CONSIGNES:
1. Recopiez fidèlement le passage du texte sur la communication humanitaire qui va de « L'éthique et la déontologie se » jusqu'à « frontières du dicible. » inclus.
2. Poursuivez le texte sur l'éthique de la communication humanitaire à partir de sa dernière phrase.

TEXTE SOURCE:
● ● ● ●
Les valeurs d'éthique et les devoirs déontologiques liés à la profession sont fièrement affichés par les organisations humanitaires. Ces principes ont été imaginés récemment par les humanitaires eux-mêmes et fixent désormais un cadre moral accepté et respecté par tous les acteurs. Dans cette partie, nous évoquerons les chartes qui contiennent des règles fixant les frontières du dicible mais servant aussi à renforcer la confiance et à générer des dons. Nous présenterons ensuite l'obligation de neutralité, qui sert de fondement à tout le travail humanitaire, comme une nécessité pratique à bien des égards. Enfin, nous critiquerons la surenchère permanente dans la présentation des chiffres et des statistiques, dans l'espoir d'avoir une portée plus grande.

6.1 L'éthique et la déontologie

L'éthique et la déontologie se sont progressivement inscrites comme des valeurs fondamentales de la communication humanitaire. Présent dans l'imaginaire de tous les acteurs du milieu, comme dans celui du public, ces principes font office de garde-fou dans le discours humanitaire et tracent les frontières du dicible.

Jusqu'au milieu des années 80, la communication humanitaire utilisait sans restriction des images indécentes pour montrer la misère et provoquer un choc du public. Pour Anne Fouchard, « l'exhibition, voire l'esthétisation de la souffrance, visant à susciter un choc émotionnel, manquent de respect à la personne photographiée, comme à celle qui reçoit l'image. L'émotion bascule vite de la compassion à la pitié en jouant sur la culpabilité93 ». Pour faire face aux nombreuses critiques que cela suscitait, les acteurs humanitaires ont réfléchi à la création de chartes de déontologie visant à respecter la dignité des personnes représentées. Aujourd'hui, ces chartes sont devenues des principes moraux que les ONG utilisent dans leur communication. Pour Yves Poirmeur, professeur de science politique, cela a été « un moyen de rassurer les donateurs et les bailleurs de fonds94 ». Face à plusieurs scandales comme celui de l'ARC, les associations ont fortement communiqué sur ces chartes afin de retrouver la confiance de leurs sympathisants.
● ● ● ●
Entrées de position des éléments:
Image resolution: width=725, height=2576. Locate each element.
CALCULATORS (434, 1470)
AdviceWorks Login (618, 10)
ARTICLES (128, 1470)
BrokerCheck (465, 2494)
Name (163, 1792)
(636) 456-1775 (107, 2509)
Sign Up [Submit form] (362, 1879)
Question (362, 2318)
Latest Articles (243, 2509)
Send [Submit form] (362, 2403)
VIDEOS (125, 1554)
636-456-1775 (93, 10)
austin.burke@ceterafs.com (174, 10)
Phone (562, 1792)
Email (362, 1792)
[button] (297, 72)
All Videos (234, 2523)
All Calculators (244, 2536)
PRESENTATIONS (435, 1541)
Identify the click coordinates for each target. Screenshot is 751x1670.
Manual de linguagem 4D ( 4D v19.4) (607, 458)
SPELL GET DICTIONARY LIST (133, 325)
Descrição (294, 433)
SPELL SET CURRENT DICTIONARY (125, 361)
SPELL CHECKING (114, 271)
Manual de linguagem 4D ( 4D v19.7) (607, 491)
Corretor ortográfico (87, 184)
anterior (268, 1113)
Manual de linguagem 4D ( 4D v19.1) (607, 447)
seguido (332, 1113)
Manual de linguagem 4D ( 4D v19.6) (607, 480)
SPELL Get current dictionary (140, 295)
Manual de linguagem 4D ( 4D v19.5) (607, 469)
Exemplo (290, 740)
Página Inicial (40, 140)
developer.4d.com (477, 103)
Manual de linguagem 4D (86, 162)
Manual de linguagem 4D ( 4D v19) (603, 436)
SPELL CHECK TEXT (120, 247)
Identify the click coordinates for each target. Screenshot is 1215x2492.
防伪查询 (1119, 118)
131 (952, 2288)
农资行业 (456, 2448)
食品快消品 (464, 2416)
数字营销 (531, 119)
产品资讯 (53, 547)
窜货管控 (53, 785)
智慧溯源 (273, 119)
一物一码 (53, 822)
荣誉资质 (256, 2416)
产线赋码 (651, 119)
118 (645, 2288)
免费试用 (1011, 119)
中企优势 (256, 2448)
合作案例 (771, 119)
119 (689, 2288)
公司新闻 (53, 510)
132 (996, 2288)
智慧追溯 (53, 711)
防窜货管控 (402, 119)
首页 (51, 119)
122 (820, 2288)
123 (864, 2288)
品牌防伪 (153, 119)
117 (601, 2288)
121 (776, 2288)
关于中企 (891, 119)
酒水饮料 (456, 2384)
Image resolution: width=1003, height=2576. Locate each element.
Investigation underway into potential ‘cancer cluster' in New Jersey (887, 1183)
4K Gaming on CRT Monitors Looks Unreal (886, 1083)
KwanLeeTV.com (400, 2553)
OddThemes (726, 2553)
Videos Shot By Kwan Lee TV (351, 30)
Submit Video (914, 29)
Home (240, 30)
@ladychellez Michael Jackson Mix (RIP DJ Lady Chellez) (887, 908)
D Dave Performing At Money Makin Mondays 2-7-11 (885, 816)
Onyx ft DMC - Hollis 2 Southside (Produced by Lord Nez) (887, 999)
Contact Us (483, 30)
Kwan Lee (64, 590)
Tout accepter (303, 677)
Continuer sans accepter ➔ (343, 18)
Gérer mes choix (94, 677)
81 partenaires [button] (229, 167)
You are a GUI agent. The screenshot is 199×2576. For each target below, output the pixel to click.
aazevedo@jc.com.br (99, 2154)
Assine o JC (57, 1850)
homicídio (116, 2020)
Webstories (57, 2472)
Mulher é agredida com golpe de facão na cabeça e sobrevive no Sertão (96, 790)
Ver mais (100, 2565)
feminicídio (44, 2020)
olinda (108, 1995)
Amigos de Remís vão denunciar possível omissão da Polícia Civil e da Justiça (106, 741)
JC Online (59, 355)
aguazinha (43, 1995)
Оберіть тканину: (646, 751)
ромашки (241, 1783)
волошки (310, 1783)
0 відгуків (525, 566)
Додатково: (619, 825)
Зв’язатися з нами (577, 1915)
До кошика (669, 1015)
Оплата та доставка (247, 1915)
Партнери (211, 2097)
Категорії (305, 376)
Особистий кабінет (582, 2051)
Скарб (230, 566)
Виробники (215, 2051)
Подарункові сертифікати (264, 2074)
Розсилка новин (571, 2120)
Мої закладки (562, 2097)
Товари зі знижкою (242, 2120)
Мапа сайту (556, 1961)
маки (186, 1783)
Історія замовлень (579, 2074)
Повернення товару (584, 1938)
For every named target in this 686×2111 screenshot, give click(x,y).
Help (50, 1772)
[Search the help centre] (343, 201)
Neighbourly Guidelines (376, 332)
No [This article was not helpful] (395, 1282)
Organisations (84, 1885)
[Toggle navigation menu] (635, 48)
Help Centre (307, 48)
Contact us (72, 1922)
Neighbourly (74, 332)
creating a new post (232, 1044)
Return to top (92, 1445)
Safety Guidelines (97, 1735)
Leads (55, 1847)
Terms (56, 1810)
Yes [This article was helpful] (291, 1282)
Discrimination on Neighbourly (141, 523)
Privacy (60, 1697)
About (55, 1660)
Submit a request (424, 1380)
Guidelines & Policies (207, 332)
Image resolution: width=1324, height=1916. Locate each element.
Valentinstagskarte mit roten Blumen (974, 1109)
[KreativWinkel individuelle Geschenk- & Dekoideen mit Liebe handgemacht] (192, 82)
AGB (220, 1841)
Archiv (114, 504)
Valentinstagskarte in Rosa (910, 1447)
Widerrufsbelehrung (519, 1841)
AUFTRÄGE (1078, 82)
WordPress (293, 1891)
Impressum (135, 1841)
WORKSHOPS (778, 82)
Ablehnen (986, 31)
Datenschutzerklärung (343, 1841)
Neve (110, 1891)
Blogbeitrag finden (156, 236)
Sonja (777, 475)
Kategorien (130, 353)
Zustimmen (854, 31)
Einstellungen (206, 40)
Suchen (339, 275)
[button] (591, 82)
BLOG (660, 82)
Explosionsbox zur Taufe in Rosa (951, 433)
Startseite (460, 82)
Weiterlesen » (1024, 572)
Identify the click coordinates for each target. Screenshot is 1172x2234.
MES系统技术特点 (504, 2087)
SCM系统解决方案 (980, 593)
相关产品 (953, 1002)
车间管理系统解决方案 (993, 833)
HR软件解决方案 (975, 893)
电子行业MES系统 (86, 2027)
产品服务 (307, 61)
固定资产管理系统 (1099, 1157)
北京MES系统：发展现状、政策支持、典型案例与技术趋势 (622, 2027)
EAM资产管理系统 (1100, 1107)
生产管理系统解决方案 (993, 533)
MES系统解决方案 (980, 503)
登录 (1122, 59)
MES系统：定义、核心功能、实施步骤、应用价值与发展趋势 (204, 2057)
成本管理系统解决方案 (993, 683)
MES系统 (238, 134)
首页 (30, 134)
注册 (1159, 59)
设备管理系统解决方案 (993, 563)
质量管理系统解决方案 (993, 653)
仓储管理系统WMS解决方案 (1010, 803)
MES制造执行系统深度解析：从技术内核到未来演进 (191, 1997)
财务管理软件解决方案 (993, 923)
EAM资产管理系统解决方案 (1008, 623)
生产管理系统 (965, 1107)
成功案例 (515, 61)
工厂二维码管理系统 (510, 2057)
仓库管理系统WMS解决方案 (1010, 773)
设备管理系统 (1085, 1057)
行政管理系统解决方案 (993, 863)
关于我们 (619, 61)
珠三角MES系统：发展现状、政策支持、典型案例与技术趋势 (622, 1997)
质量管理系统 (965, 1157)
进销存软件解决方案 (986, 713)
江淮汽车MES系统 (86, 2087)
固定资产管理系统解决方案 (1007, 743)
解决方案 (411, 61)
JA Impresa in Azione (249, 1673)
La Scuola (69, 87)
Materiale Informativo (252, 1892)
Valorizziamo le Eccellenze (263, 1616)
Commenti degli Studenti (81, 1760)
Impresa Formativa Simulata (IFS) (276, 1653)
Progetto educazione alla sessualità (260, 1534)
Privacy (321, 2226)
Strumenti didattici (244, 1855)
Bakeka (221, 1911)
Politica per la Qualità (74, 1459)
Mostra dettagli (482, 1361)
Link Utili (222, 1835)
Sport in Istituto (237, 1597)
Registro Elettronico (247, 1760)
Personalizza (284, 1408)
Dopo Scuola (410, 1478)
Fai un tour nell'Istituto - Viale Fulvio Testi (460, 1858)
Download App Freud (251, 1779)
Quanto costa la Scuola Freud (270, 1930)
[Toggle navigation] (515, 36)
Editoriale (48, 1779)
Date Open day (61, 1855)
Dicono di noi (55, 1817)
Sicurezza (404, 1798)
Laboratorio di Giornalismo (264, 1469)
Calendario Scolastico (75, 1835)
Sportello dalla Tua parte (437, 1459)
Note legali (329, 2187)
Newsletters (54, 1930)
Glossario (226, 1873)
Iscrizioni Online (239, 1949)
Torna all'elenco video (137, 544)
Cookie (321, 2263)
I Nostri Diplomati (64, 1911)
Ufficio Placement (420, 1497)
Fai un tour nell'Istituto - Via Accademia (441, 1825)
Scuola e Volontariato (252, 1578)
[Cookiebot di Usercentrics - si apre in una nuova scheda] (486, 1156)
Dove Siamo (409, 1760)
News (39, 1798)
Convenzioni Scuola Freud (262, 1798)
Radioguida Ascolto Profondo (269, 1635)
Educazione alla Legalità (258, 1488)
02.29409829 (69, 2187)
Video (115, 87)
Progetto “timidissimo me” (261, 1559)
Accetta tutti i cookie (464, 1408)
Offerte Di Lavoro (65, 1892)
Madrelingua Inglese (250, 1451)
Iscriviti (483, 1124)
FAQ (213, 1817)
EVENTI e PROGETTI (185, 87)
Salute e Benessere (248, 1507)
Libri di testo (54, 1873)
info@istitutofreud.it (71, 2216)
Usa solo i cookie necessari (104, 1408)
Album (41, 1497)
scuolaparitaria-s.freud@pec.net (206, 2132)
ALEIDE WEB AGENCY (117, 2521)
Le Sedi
● ● ● ●
RÉPONSES DANS L'ORDRE:
1.
L'éthique et la déontologie se sont progressivement inscrites comme des valeurs fondamentales de la communication humanitaire. Présent dans l'imaginaire de tous les acteurs du milieu, comme dans celui du public, ces principes font office de garde-fou dans le discours humanitaire et tracent les frontières du dicible.

2.
De plus, avec cette volonté de transparence, les organisations humanitaires se sont regroupées à travers des « dispositifs crédogènes95 » comme Dons en confiance ou encore Association reconnue d'utilité publique. Ces labels ont émergé dans l'intérêt collectif de tout le secteur et ont permis de renforcer encore plus la confiance chez les donateurs. Selon une étude intitulée Baromètre de la Confiance, réalisée par TNS Sofres en septembre 2015, le label Don en confiance peut jouer un rôle d'incitation au don et de renforcement de la confiance pour 40 % des Français96.

À travers la certification de reconnaissance d'utilité publique, l'État apporte sa caution aux associations recevant de l'argent du public. La mise en place d'une loi permettant la défiscalisation des dons a imposé des contrôles financiers stricts de la part des institutions étatiques; un gage de plus de la transparence financière des ONG.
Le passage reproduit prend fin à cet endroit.